『わたしの台南─「ほんとうの台湾」に出会う旅』(新潮社)に続き、本年9月下旬に『わたしの
台湾・東海岸─「もう一つの台湾」をめぐる旅』(新潮社)を出版した。
処女出版『私の箱子(シャンズ)』(講談社、2012年)や二作目の『ママ、ごはんまだ?』(講
談社、2013年)という家族ものから一転、旅もののジャンルで台湾を紹介している。
もともと軽妙な文章が魅力だったが、さらに磨きがかかったようで、『わたしの台南』も『わた
しの台湾・東海岸』も、一青さんが大好きだという自転車でゆるい坂道を下ってゆくような軽快感
が増しているように感じられる。
また、家族ものと違って、旅ものの『わたしの台南』も『わたしの台湾・東海岸』もその土地や
台湾そのものの歴史が織り交ざってくる。
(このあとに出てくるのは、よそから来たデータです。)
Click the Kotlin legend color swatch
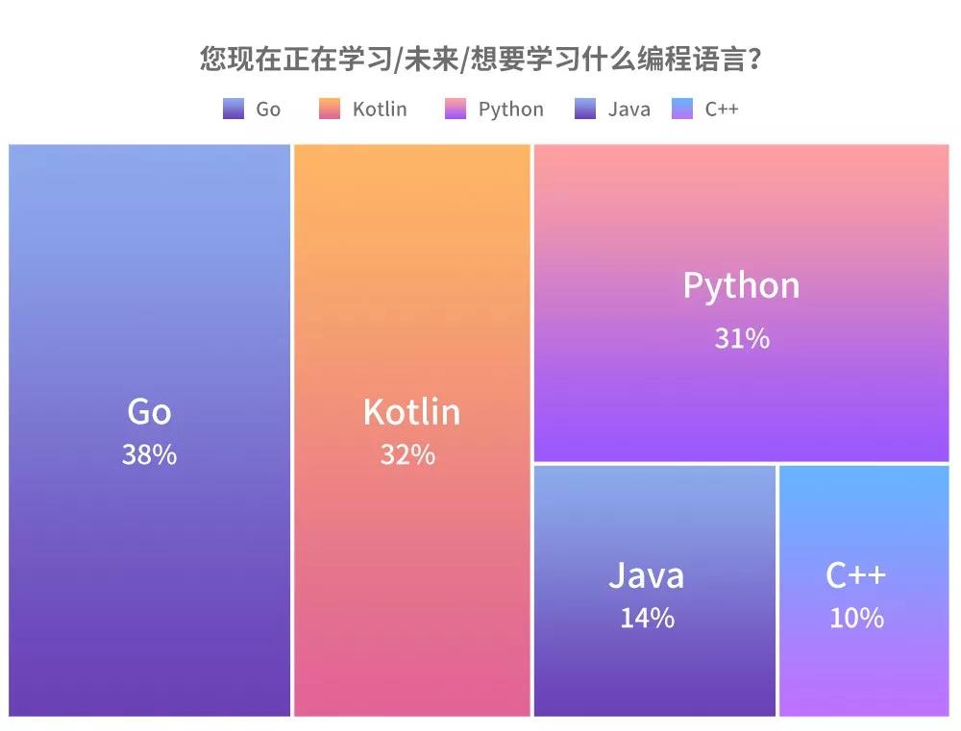This screenshot has height=731, width=961. tap(330, 110)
一青さんの感じた台南や東海岸ばかりでなく、解説する
歴史にも読み手の関心は深まる。
そんな一青さんが「セットで見て欲しい」とお奨めしているのが映画「湾生回家」と「海の彼
方」(海的彼端)だ。
この2つの映画は本誌でもすでに紹介し、特に11月12日から12月16日まで、5週間にわたって東
京・神保町の岩波ホールで上映される映画「湾生回家」は、完成度の高いお奨め作品だ。この全国
共通鑑賞券は、日本の台湾関係団体では本会のみ取り扱っている。
また映画「海の彼方」はすでに台湾で上映がはじまっていて、日本での上映は来春を予定してい
るというが、石垣島に移り住んだ台湾移民の家族の物語を通じ、日台の歴史を描き出したドキュメ
ンタリー映画。
李登輝元総統が今夏、石垣島を訪問されたとき、監督の黄贏毓(こう・いんいく)氏は映画に登
場する移住一世の玉木玉代さんや、琉球華僑総会八重山分会の副会長をつとめるご子息の玉木茂治
氏、『八重山の台湾人』を著したジャーナリストの松田良孝氏などと一緒に歓迎会の席で出迎え、
李元総統に予告編を見ていただいた。このとき、李元総統が目頭を熱くしてご覧になっていた光景
は忘れられない。
台湾と日本について深く知る李登輝元総統が推奨し、一青さんも奨める映画「湾生回家」と「海
の彼方」、ぜひご覧いただきたい。
下記に紹介するニュースは、この歓迎会で同席したジャーナリストの松田良孝氏による。一青妙
さんのプロフィールとともにご紹介したい。
◇ ◇ ◇
一青妙(ひとと・たえ)
1970年、台湾屈指の名家「顔家」の長男だった父と日本人の母との間に生まれ、幼少期は台湾で育
ち、11歳から日本で暮らし始める。歯科医と女優、そしてエッセイストとして活躍中。日台の架け
橋となるような文化交流活動にも力を入れている。『私の箱子(シャンズ)』(講談社)は「2013年開
巻好書奨」を受賞するなど大きな話題を呼んだ。台南市親善大使、中能登町観光大使を務める
台湾と日本の関わり、映画で 一青妙さん「学ぶきっかけに」
【沖縄タイムス:2016年10月14日】
【松田良孝台湾通信員】台湾では、日本との関わりを描いた映画が相次いで発表されている。台
湾人の父と日本人の母を持ち、歌手の一青窈(ひとと・よう)の姉で、台湾に関するエッセーなど
も執筆する女優の一青妙(ひとと・たえ)=46歳=は「台湾が日本に統治されていたことを知ら
ず、台湾のことを観光という目でしか見ていない日本の若者もいる。硬めの歴史の本は手に取りに
くいが、映画などをきっかけにもっと勉強してほしい」と台北市内で述べ、映画が果たしうる役割
に着目する。
ドキュメンタリーの分野では、石垣島に住む台湾出身者を描いた「海の彼方」(黄贏毓監督、原
題「海的彼端」)は先月末から台湾で上映。昨年は、日本統治下の台湾で生まれた日本人の今を
追った「湾生回家」が中華圏の映画を対象にした金馬奨のドキュメンタリー部門にノミネートされ
た。
一青は「セットで見てほしい」と、両作品を高く評価する。最近、若い台湾人たちが台湾で日本
統治時代の神社の修復などをしていることを知った。「話を聞いたところ、単純な『ラブ日本(日
本大好き)』の人ではなく、日本統治時代を自分たちの歴史の一部と受け止め、消えていくのは
もったいないと考えていた」。
一青は、日本と台湾の双方をよく知る自らのポジションから、台湾と日本の関係を見つめ続け
る。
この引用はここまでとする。